Numero chiuso agli scavi di Pompei: la misura drastica
Arriva il numero chiuso agli scavi di Pompei. Il sito archeologico ha deciso di inasprire le regole di ingresso al Parco di Pompei dopo un’estate da record. Ecco le nuove regole che dovranno seguire i visitatori che vogliono vedere gli scavi, e come funzioneranno i nuovi biglietti a partire dal 15 novembre.

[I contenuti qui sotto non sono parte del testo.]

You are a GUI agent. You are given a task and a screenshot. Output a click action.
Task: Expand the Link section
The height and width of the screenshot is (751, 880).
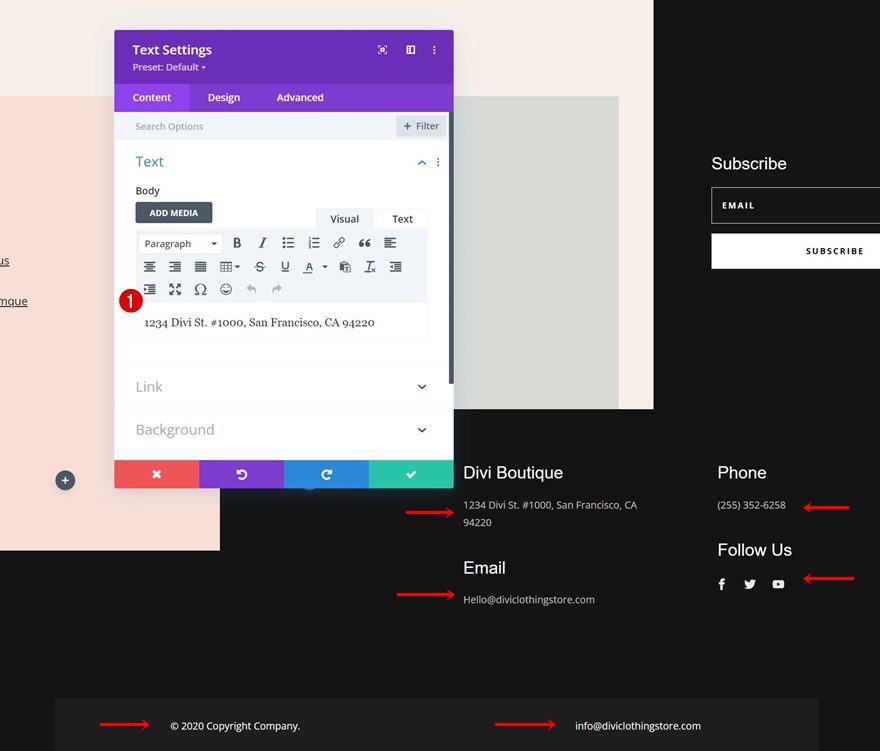(281, 387)
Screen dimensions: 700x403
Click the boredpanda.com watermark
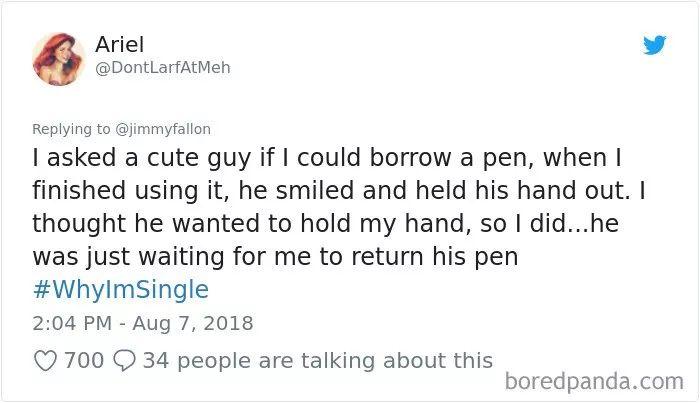point(594,381)
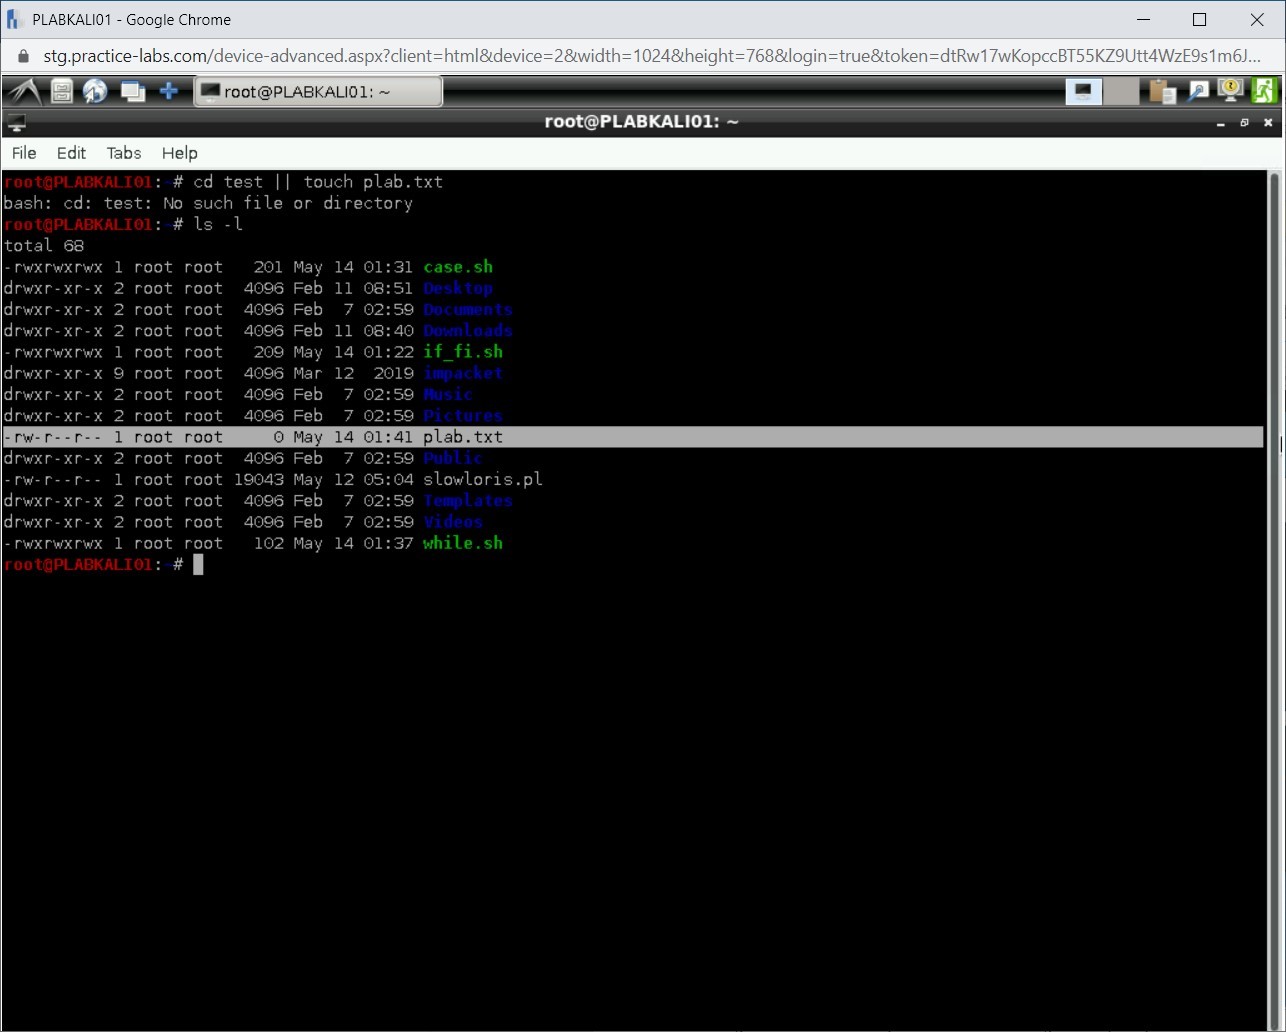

La data del 15 novembre 2024 segnerà un momento di svolta nella storia del Parco Archeologico di Pompei, poichè si tratterà della data dell’entrata in vigore del numero chiuso e delle fasce orarie. L’estate appena terminata ha rappresentato per Pompei un periodo da record di presenze, che se da un lato sono sicuramente positive, dall’altro necessitano di una gestione più attenta, se non si vuole rischiare di rovinare l’esperienza ai visitatori e di danneggiare il sito.
Nei mesi estivi del 2024 il Parco Archeologico di Pompei ha registrato più di 4 milioni di visitatori, con picchi arrivati anche a 36.000 persone nella stessa giornata. Si tratta di numeri record, mai visti in tutta la storia del sito, e che fanno sì piacere, ma preoccupano anche. La gratuità della prima domenica del mese ha fatto ottenere al Parco Archeologico un afflusso enorme di visitatori, ma si sa che il troppo stroppia. Ecco quindi che, dal 15 novembre, le regole cambieranno considerevolmente e gli scavi diventeranno a numero chiuso.
Numero chiuso agli scavi di Pompei

La decisione di introdurre una nuova regolamentazione per gli ingressi al Parco Archeologico di Pompei deriva dalla preoccupazione degli esperti che il sito possa in qualche modo subire dei danni da tutti questi turisti che giornalmente vanno a visitarlo, e che affollandosi rischiano di creare danni. Inoltre, anche dal punto di vista dei visitatori, sapere che si possono visitare gli scavi con meno folla è sicuramente un plus, anche se bisognerà assicurarsi l’ingresso, a differenza di prima.
Sostanzialmente, le cose che cambieranno dal 15 novembre sono le seguenti:
- i biglietti saranno nominali e non cedibili;
- il limite massimo giornaliero sarà di 20.000 ingressi;
- nel periodo estivo gli ingressi saranno divisi in fasce orarie.
Si tratta di misure drastiche, ma che hanno l’intento da un lato di garantire la miglior conservazione possibile del sito, e dall’altra un’esperienza indimenticabile per i visitatori, che anche nei giorni di massima affluenza, potranno esser certi di effettuare la loro visita come si deve.
Sempre più attrazioni come Pompei

Il numero chiuso sta diventando ormai una sorta di moda in Italia, soprattutto nelle attrazioni turistiche più gettonate e nelle città dove l’affluenza turistica è maggiore. Ne sono un esempio Venezia, che ha deciso di prolungare il ticket d’ingresso anche al 2025 e ha innalzato il prezzo da 5 a 10 euro, oppure Roma, che introdurrà il numero chiuso alla Fontana di Trevi. Si tratta di misure che fanno certamente discutere, ma che hanno buonissime intenzioni alla base, volte principalmente a mantenere intatto il valore del luogo, e secondariamente a garantire la miglior esperienza possibile ai visitatori.
Inoltre, non è da sottovalutare l’impatto ambientale del turismo di massa, che rischia di mettere in pericolo l’ecosistema e l’ambiente in cui i principali luoghi di attrazione italiani si trovano. Limitare il numero di turisti e inasprire le regole di ingresso può sembrare deleterio, e ai turisti sicuramente non fa piacere, ma per riuscire a mantenere questi luoghi nel tempo e continuare a valorizzarli, azioni di questo tipo si dimostrano necessarie.